• By: Anne Dion

How to Survive Cold and Flu Season: with Bryce Wylde

The leaves are changing and noses are running. It’s that time of year again when hand-washing becomes obsessive. Whether or not you get sick, cold and flu season can be a nightmare just trying to decipher what advice is best to follow. We sat down with Alternative Healthcare Clinician, Bryce Wylde, to get the ultimate low-down on what to do to survive this season.

Wylde’s “Alternative” approach is really an integrative practice: he works alongside other healthcare professionals (medical doctors, Chinese medicine practitioners, or naturopaths) in order to practice what he calls “best medicine” —  a holistic and thorough view of health, unique to each patient and evidence-based.

We asked Wylde for his best tips on getting through cold and flu season.
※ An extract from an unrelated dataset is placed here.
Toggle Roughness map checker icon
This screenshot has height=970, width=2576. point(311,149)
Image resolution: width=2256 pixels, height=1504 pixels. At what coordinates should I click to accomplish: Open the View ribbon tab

The flu virus generally travels westward around the globe, and considering the record number of people affected in Australia this year, here in Canada we’re bracing ourselves for a storm of sickness.

  1. Diet is one of the most important factors for a healthy immune system: “I ask people to turn towards not just their fruits and vegetables, but spices,” explains Wylde. “Ginger, turmeric, along with onions and garlic — incorporate that into your day-to-day routine, whether it’s a soup or stew, or even a fresh vegetable salad.” Fruits are another important staple during this time of year. “We don’t get enough blue and purple ones,” says Bryce, “they pack a lot of very powerful antioxidants that help to keep a robust immune system.”
  2. Exercise is key to a healthy lifestyle, but a little known fact is that intense training causes you to be temporary immune-compromised for approximately 30 minutes after a workout. It’s important to keep in mind that in the environment of a gym (which is often bacteria-filled) a high intensity workout can put you at risk of catching something.
  3. Sleep is another major part of staying healthy, “but it’s not just about the hours you clock on the pillow,” begins Wylde. “The duration is important but its the deepness of your sleep that is most significant for a healthy immune system.”
  4. Too much stress dampens immune function. “We know that it elevates cortisol, which doesn’t just put on the fat pounds but literally causes an inflammatory state when there’s chronic, long-term, undue stress in the body.”
  5. Finally, Wylde suggests taking supplements to fortify an already-healthy lifestyle. “Supplementation is about introducing something to yourself that goes beyond an already healthy diet.” He names a few that he particularly likes: “oregano oil has good evidence behind it; one of my favourites is cold-fx, which is extract of panax ginseng and has incredible clinical evidence.”

If we follow Bryce Wylde’s expert advice then this season can surely have significantly fewer sniffles. Near the end of our chat, Wylde adds that “getting sick does not define your level of health. The healthiest of us will get ill when we’re faced with a virus or bug that our immune system has never encountered. It’s how quickly you recover which defines health.”